Metabolic Syndrome
METABOLIC SYNDROME
Metabolic syndrome is the plague of the 21stCentury. It affects more lives than any infectious agent so far. It is as potentially destructive, and it now affects the old and young alike. The question should be is how we arrived to this point. It is now as American as apple pie, even thought recent surveys from places as far as away as Maori shows that 32% of the population has this syndrome. In the Pacific the estimate is 39%, and 16-40% of New Zealanders of European descent suffers from this.
CONDITIONS
The metabolic syndrome includes high cortisol levels, high blood pressure, high blood sugar, fatigue, and the “spare tire” around the middle. This syndrome causes a fat gain, especially in the belly, and widens the waist. This predisposes a person to diabetes and heart disease. The diagnosis to start is usually pre- diabetes, borderline high blood pressure, raised triglycerides, and higher than normal cholesterol. This is a drug companies dream, and your nightmare. You are now what I call a recyclable patient.

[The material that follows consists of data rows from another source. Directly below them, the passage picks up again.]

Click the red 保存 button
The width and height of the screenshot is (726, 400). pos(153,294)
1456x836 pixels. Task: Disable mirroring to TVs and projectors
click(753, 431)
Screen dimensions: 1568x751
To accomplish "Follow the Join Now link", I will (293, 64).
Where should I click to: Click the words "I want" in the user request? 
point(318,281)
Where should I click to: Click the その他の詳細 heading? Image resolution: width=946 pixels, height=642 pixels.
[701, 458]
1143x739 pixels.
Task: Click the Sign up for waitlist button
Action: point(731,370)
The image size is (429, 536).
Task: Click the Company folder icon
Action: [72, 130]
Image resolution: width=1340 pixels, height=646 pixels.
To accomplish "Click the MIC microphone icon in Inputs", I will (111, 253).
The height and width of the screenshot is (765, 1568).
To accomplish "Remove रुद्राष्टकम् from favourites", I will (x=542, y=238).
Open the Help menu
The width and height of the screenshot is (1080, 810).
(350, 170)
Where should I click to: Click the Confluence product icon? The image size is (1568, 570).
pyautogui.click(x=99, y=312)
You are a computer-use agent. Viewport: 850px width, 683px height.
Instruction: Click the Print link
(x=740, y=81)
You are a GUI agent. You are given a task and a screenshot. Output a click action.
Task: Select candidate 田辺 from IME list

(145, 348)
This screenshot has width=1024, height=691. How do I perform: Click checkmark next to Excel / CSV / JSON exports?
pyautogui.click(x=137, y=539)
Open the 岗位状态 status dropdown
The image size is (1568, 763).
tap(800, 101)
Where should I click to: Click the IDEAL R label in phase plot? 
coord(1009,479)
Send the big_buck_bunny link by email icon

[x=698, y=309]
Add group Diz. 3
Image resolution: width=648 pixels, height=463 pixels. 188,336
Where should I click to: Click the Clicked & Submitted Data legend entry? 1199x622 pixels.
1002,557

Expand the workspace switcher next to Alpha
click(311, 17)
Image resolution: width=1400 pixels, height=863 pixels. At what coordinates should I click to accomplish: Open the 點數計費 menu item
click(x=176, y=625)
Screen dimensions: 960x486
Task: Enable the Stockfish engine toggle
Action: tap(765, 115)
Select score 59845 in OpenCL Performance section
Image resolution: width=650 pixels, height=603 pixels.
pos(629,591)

The conditions related to metabolic syndrome are Insulin resistance, obesity, Glucose intolerance, elevated triglycerides, low HDL the good cholesterol, predominance of small dense LDL cholesterol particles. These are the ones that line the arteries, the large fluffy particles of LDL cholesterol go thought and are not a major cause of problems. Also, Hypertension, Oxidative stress, and inflammation are part of the syndrome. These are possible indicators of a predisposition to some serious chronic conditions including type 2 diabetes, cardiovascular disease, stroke, cancer, polycystic ovary syndrome, gout, and asthma.
COSTS
Having the risk factors for metabolic syndrome raises the cost for the patient’s care. It is estimated the cost is about twice as high on average when there is a risk factor for diabetes in people that have metabolic syndrome.
DIAGNOSING
Here is the fun part; there are no well-accepted criteria for diagnosing metabolic syndrome. The criteria proposed by The National Cholesterol Education Program (NCEP) Expert Panel on Detection, Evaluation, and Treatment of High Blood Cholesterol in Adults (Adult Treatment Panel III) are the most current used criteria.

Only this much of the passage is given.